What to work on => Write out the records below word for word, starting at the line that contains "coordinates (1105, 334)." and stopping after the line that contains "The width and height of the screenshot is (800, 436).".

[[ Information supplied, beginning ]]

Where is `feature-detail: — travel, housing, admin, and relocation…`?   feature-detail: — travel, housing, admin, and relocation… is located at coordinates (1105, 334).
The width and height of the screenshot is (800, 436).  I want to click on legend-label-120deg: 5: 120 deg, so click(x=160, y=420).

[[ Information supplied, end ]]
[[ Information supplied, beginning ]]

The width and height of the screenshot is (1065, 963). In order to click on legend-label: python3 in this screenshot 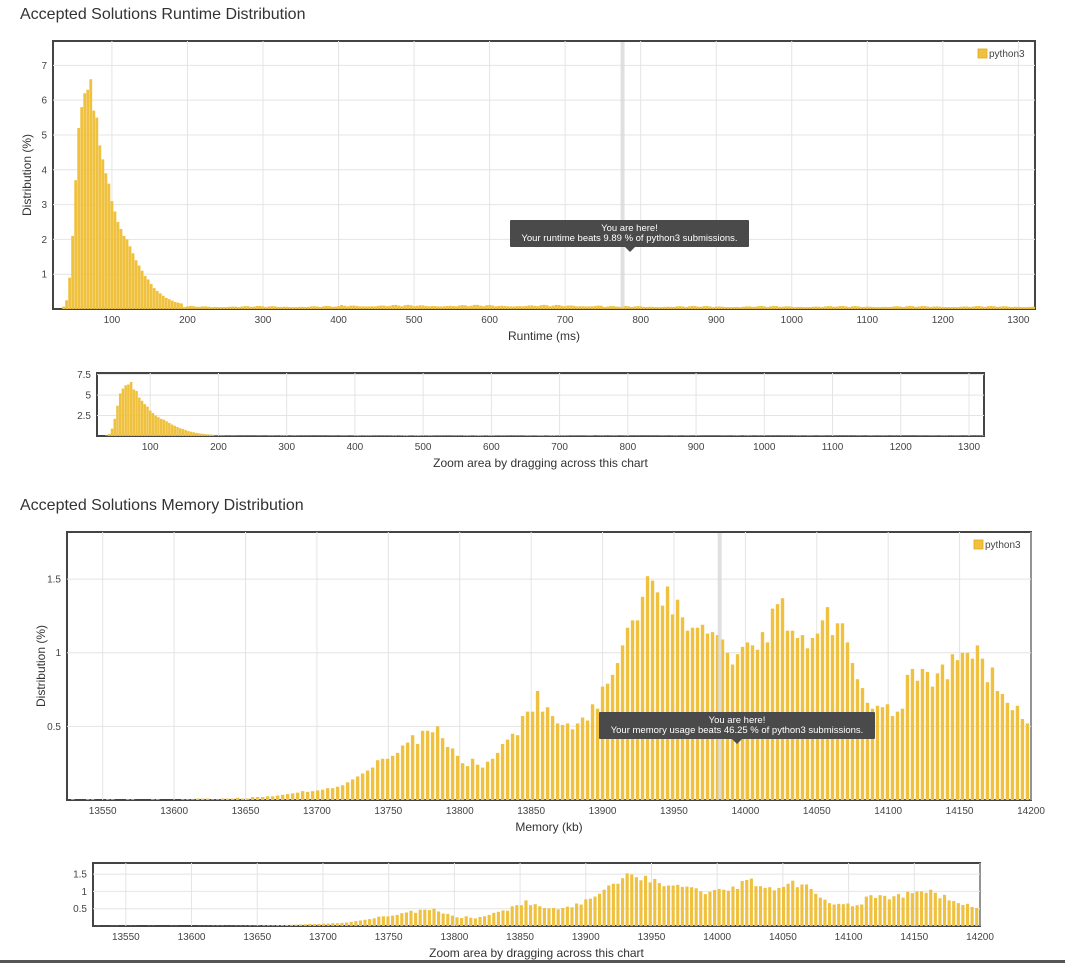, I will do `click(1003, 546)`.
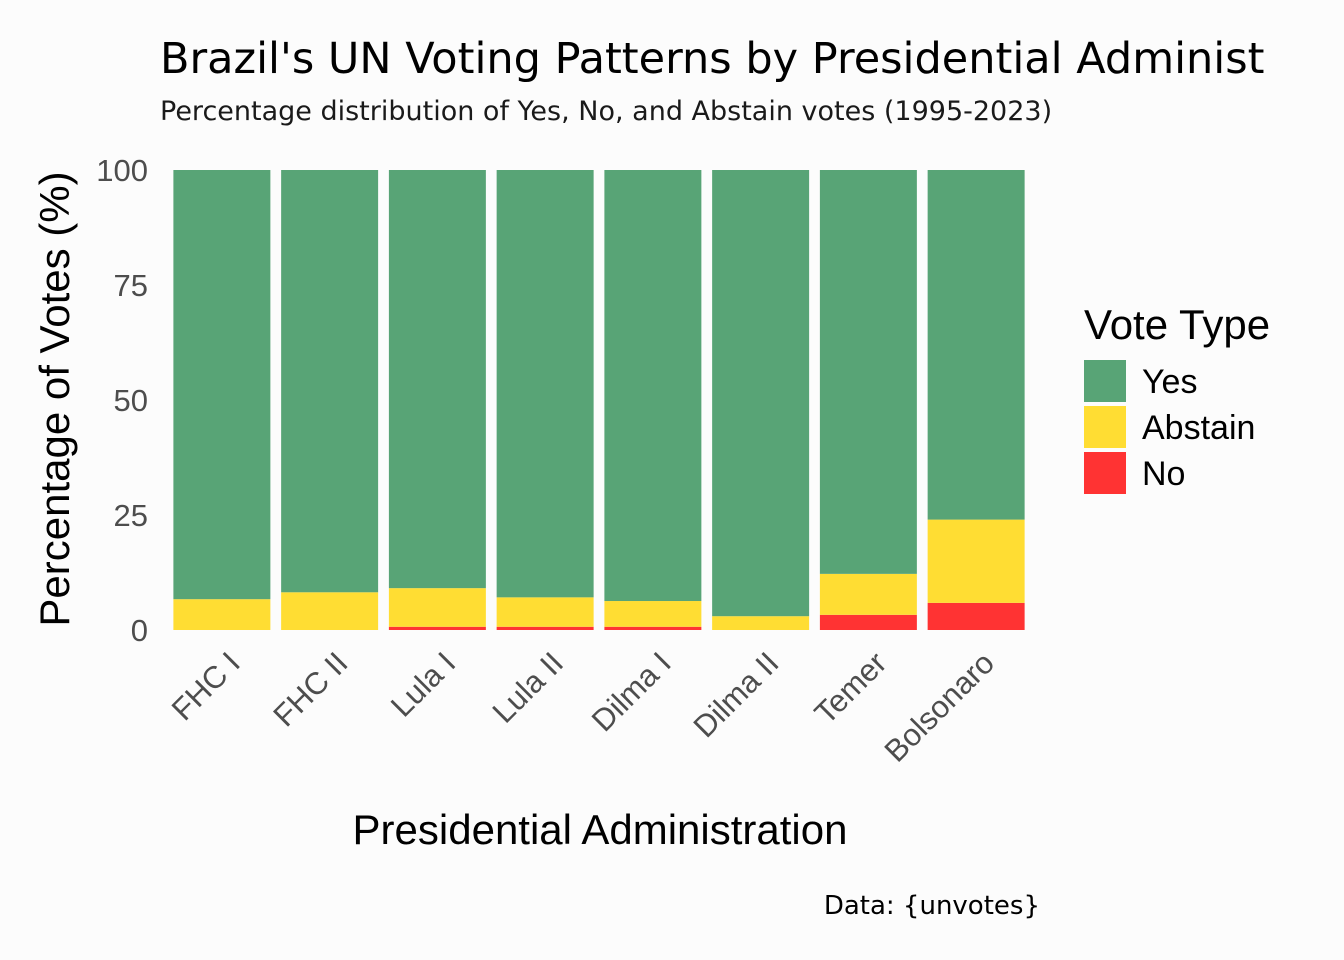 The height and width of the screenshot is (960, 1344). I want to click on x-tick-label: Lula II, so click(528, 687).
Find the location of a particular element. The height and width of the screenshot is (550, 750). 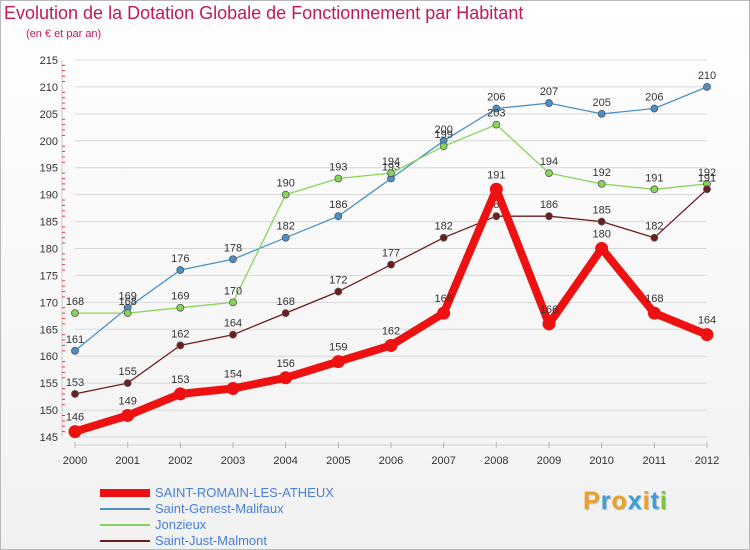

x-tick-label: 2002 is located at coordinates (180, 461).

[[ Information supplied, end ]]
[[ Information supplied, beginning ]]

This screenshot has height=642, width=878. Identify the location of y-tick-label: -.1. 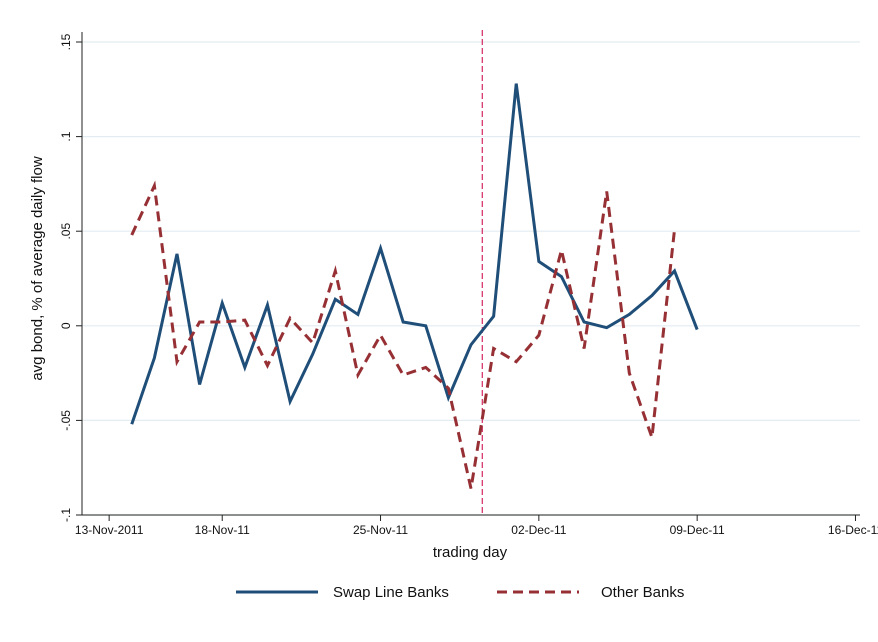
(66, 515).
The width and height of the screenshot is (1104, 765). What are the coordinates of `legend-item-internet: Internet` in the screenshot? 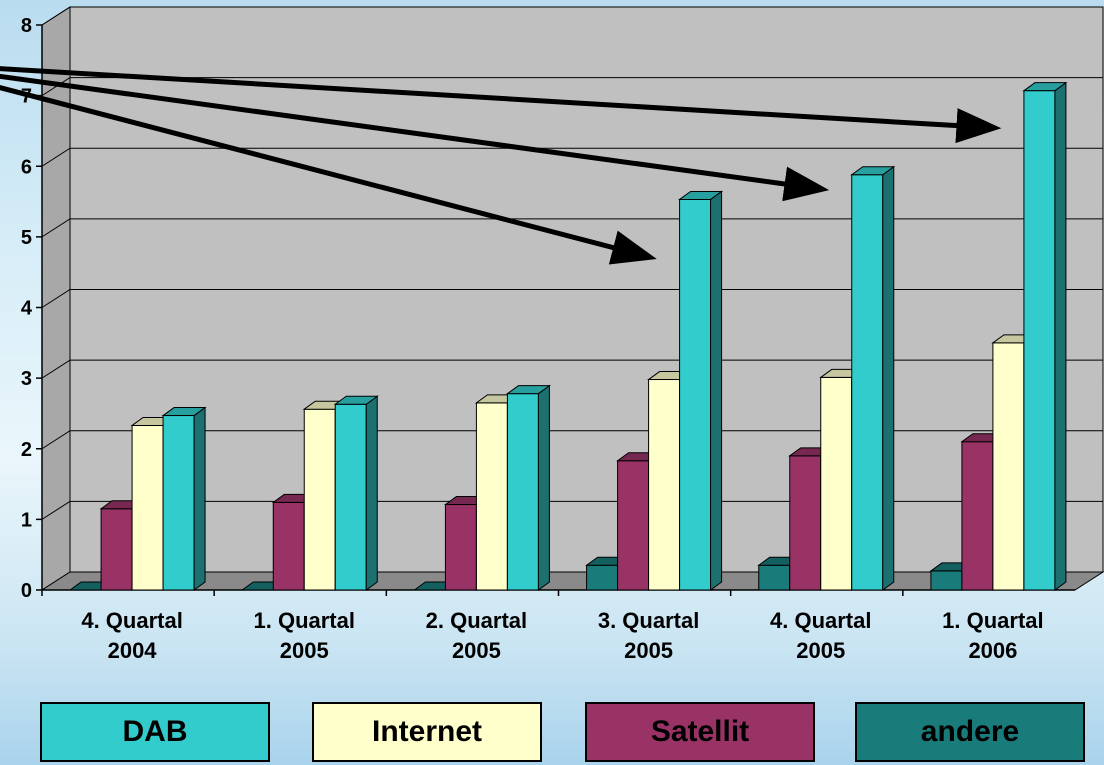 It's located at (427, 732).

[[ Information supplied, end ]]

Exercise output =>
Where is `feature-detail: — travel, housing, admin, and relocation…`?   feature-detail: — travel, housing, admin, and relocation… is located at coordinates (1105, 334).
The width and height of the screenshot is (800, 436).  I want to click on legend-label-120deg: 5: 120 deg, so click(x=160, y=420).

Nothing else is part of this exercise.